Dzisiaj, po raz kolejny, na krzyżu na Giewoncie zawisł baner.

Wiele można by mówić o naganności tego zdarzenia, ale chyba ważne jest przede wszystkim to, że krzyż – symbol uczuć religijnych przecież, po raz kolejny staje się jedynie „masztem” do powieszenia baneru czy flagi. I możemy zgadzać się z samą ideą manifestu, z jakimś przekazem który on zawiera, ale nie zmienia to faktu, że to jakiś symbol i podlega ochronie (czy się to komuś podoba czy nie).
Już i tak przecież w tych naszych Tatrach, gdzie w zasadzie nie spojrzeć, tam człowiek - to chociaż zachowajmy przyzwoitość wobec tego typu pamiątek.
Na wspomnianym banerze widnieje cytat z Ewangelii św.

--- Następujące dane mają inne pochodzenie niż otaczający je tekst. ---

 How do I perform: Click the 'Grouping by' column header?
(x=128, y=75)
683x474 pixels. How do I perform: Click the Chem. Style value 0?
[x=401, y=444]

Mateusza:
„Byłem przybyszem, a przyjęliście mnie”
W skrócie chodzi o to, że tylko ci, którzy udzielą pomocy i zaopiekują się obcym przybyszem zasługują na nagrodę. Tych, którzy niesienia jej odmówili czeka wieczne potępienie i ogień piekielny.
Wspomniana akcja zatem ma zapewne związek z ostatnimi wydarzeniami na Białorusi i dotyczy uchodźców.
Długo baner jednak nie powisiał.
Pracownicy TPN w godzinach porannych wspięli się na krzyż, baner odczepili i następnie przekazali go i całą sprawę policji.


Bartek Michalak

Źródła:
http://www.portalgorski.pl/,,
https://www.gazeta.pl/,
Tygodnik Podhalański.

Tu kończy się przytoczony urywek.